Written by Kaitlin Dastugue
Preservationists and neighbors are often charged with making the case for saving historic schools as many outdated and seemingly arbitrary school facilities standards favor destroying an older neighborhood school to build a larger, institutional mega-structure on the far outskirts of town.
Last week, my fellow State and Local Policy intern, Mika, and I, set out to attend the ribbon cutting ceremony for the newly renovated School without Walls, a DC public high school. Armed with literature on school siting and weeks of advocating for historic buildings, we were curious to see an act of historic preservation in the flesh: what educational experience could a historic school offer over new construction? This was a unique chance to see how one community transformed their dilapidated brick school building located in the heart of the Foggy Bottom neighborhood and George Washington University (GWU) into a state-of–the-art high school facility.
All the arguments for rehabilitating older schools over building new ones rang true: they are traditionally smaller—a trait many education scholars attribute to a healthy learning environment. They also anchor neighborhoods, provide facilities for community use, and give students the opportunity to walk or take public transit to school.
At the opening of the renovated School without Walls, named for its distinctive mission to foster learning outside of the classroom through its partnership with GWU, there was a feeling of eager anticipation from the students, families, faculty, and neighbors -- all whom had gathered to view the long awaited transformation. After remarks from Mayor Adrian Fenty and Chancellor of Public Schools, Michelle Rhee, the doors were opened to the public. Oohs, ahs, and the occasional “sweet dude, check this out!” filled the tall glass-clad entryway of the new addition. The exposed exterior brick of the original 1893 building, which now took on the role as an interior wall, served as a perfect threshold between the renovated old school building and the new addition.
The classrooms of the original building provided an ideal space for 21st century learning—the large rooms granted ample space for multipurpose uses, high ceilings and large windows flooded the classrooms with natural light (while saving energy, mind you), and the new finishing of the original hardwood floors and other architectural details created a beautiful, inviting space -- the kind of school Chancellor Rhee affirmed would get children excited about coming to school and the kind of world-class facility that could help them achieve.
I caught up with Principal Architect Sean O'Donnell of the firm EE &K charged with this project.
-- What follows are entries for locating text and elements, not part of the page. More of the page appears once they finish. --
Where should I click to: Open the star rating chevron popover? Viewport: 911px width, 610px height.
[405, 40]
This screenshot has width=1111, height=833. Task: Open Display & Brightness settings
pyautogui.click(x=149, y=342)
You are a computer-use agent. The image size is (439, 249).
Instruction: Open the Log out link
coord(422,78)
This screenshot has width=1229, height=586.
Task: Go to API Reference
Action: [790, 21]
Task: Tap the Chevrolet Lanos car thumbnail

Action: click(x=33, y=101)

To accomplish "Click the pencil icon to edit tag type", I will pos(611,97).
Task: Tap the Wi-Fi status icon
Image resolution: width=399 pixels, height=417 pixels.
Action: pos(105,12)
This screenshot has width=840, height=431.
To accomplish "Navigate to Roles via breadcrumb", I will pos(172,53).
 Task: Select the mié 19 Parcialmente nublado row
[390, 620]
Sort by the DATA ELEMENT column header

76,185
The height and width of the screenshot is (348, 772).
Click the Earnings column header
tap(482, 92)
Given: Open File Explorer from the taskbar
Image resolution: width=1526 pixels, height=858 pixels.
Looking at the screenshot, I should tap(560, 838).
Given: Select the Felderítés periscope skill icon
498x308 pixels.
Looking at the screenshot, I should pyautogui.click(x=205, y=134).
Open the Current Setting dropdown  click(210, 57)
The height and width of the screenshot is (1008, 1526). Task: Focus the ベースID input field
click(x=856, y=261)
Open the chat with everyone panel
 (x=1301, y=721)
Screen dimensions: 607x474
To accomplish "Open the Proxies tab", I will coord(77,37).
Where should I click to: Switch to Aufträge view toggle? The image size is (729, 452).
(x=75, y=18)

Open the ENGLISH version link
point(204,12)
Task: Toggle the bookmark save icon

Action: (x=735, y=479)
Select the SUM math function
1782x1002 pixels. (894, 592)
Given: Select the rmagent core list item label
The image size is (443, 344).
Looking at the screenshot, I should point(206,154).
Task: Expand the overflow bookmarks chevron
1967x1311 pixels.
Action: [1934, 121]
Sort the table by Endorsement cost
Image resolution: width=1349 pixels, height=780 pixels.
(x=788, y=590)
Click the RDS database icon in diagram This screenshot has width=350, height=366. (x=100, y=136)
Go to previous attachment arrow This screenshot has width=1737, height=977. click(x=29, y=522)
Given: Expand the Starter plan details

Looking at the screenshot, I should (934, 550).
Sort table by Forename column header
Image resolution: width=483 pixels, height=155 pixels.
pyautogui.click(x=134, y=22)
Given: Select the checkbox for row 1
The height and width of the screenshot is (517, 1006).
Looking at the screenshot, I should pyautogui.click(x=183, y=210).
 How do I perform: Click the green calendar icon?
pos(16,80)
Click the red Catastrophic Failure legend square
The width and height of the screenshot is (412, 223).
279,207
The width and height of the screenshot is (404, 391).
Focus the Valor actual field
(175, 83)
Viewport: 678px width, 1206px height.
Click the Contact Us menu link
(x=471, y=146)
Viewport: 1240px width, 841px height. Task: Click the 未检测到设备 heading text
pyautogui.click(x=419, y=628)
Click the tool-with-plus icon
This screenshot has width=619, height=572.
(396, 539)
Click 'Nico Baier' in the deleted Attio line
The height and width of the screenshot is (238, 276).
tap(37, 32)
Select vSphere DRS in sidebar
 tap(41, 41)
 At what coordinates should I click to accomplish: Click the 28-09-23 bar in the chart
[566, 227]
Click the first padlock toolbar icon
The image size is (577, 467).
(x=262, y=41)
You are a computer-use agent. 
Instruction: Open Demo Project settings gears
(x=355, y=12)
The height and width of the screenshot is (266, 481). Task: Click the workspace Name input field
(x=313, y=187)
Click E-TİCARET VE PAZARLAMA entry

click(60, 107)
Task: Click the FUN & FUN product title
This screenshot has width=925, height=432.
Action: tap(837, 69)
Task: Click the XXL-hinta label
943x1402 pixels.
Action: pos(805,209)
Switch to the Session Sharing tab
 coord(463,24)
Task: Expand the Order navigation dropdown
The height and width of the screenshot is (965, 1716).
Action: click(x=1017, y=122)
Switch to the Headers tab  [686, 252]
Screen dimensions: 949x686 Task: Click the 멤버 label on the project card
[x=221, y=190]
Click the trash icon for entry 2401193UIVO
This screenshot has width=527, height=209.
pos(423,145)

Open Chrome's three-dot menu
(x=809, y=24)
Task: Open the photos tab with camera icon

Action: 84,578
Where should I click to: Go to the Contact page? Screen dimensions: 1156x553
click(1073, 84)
He spoke of both the challenges and the benefits that came with working with an historic school building. He also helped debunk many of the myths that come with the territory such as the belief that older schools can’t meet 21st century educational and technological needs. He believed that School Without Walls “attests to the fact that a 19th century school can foster an innovative pedagogy—new construction wouldn’t have that same opportunity.”
The goal was to ensure that School Without Walls fit nicely into the fabric of the rest of GWU's campus and that the collaborative partnership between the university and high school did not stop at the programmatic level. O'Donnell feels confidant that the technology available and the spaces created in School Without Walls are ones where any University professor who is accustomed to state-of-the-art facilities can walk into and immediately feel at ease.
As the school aims for its LEED gold certification, many of the original aspects of the old building are scoring automatic points: it’s location on transit, large windows that allow plentiful daylight, reuse of historic fabric, and its shared parking facilities with the University.
Kudos to DCPS, EE & K, and School Without Walls for their innovative design and approach—hopefully, many others may follow your lead.
Kaitlin Dastugue is an intern in the State and Local Policy office at the National Trust for Historic Preservation.